The name Neneng has been used for fourteen tropical cyclones in the Philippines by PAGASA and its predecessor, the Philippine Weather Bureau, in the Western Pacific.

 Typhoon Faye (1963) (T6313, 28W, Neneng) – a long-tracked Category 3-equivalent typhoon which struck Hong Kong, killing 3 people.
 Tropical Depression Neneng (1967) – a weak system only tracked by the Philippine Weather Bureau.

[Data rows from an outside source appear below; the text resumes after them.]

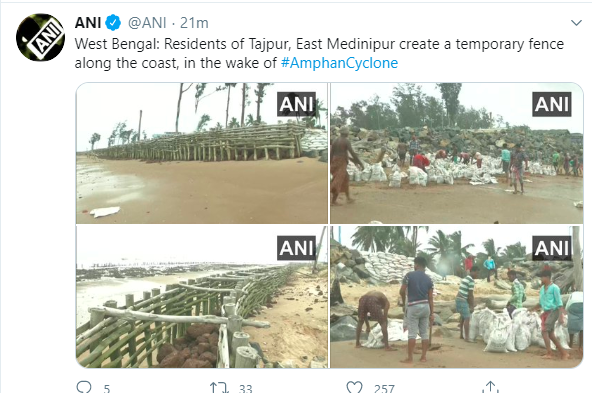The width and height of the screenshot is (592, 393).
Task: Open the share tweet upload icon
Action: point(490,387)
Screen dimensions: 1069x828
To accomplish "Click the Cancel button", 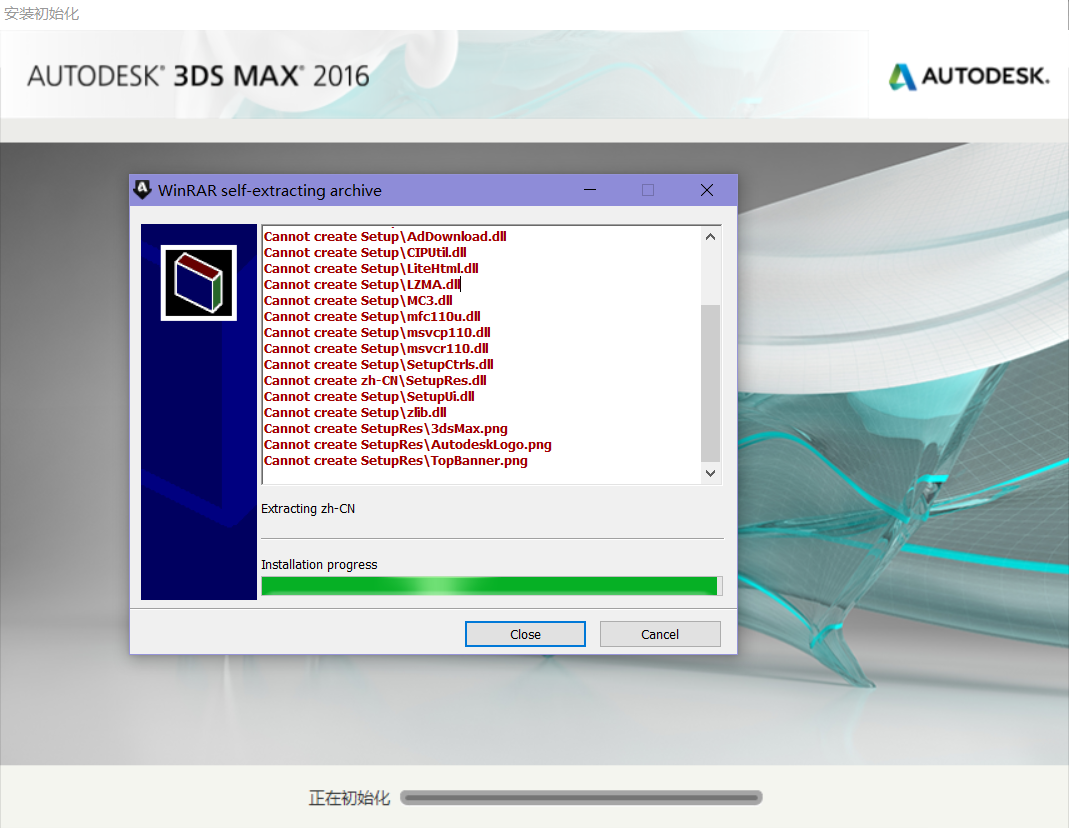I will coord(659,633).
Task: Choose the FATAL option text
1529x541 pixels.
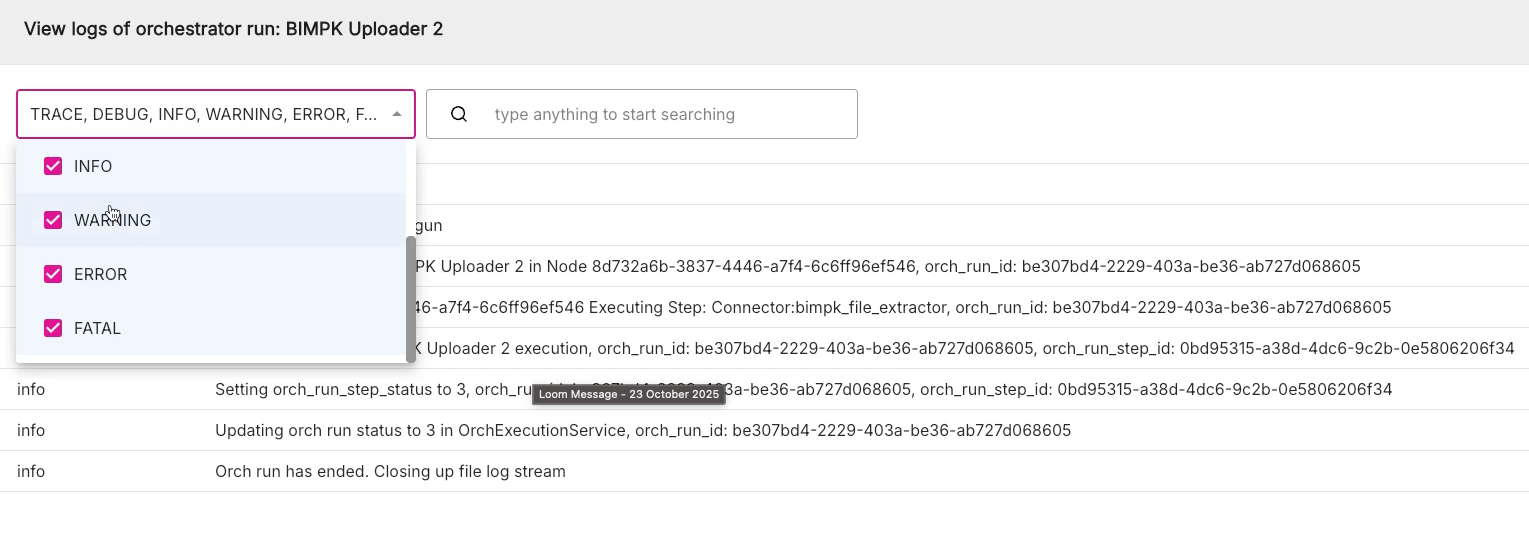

 Typhoon Harriet (1971) (T7112, 12W, Neneng) – traversed the Philippines and made landfall near the demilitarized zone between North and South Vietnam as a Category 4-equivalent typhoon, causing at least 5 fatalities and rendering 14 others as missing.
 Typhoon Flossie (1975) (T7516, 19W, Neneng) – a Category 1-equivalent typhoon which caused the sinking of two freighters, claiming 44 lives.
 Typhoon Judy (1979) (T7911, 13W, Neneng) – an intense typhoon which struck China and South Korea, leading to the deaths of 111 people.
 Tropical Storm Herbert (1983) (T8312, 13W, Neneng) – a tropical storm which struck Vietnam, resulting to 40 fatalities.
 Typhoon Gerald (1987) (T8714, 14W, Neneng) – deadly typhoon which approached Taiwan and struck China, killing 127.
 Typhoon Kinna (1991) (T9117, 19W, Neneng) – relatively strong mid-season typhoon that struck western Japan, leading to the loss of 11 lives.
 Typhoon Ward (1995) (T9518, 26W, Neneng) – a powerful typhoon which stayed at sea.
 Severe Tropical Storm York (1999) (T9915, 21W, Neneng) – struck China and Hong Kong, becoming the strongest storm to affect the latter in 16 years.
 Severe Tropical Storm Bebinca (2006) (T0616, 19W, Neneng) – a relatively strong tropical storm which initially did not affect land but claimed the lives of 33 people off the coast of Honshu after becoming an extratropical low.
 Typhoon Phanfone (2014) (T1418, 18W, Neneng) – a strong typhoon which struck Japan, killing 11.
 Tropical Storm Barijat (2018) (T1823, 27W, Neneng) – a tropical storm which affected northern Philippines and southern China, causing minimal damage.
 Typhoon Nesat (2022) (T2220, 23W, Neneng) – a typhoon which affected the Philippines, Taiwan, and Vietnam.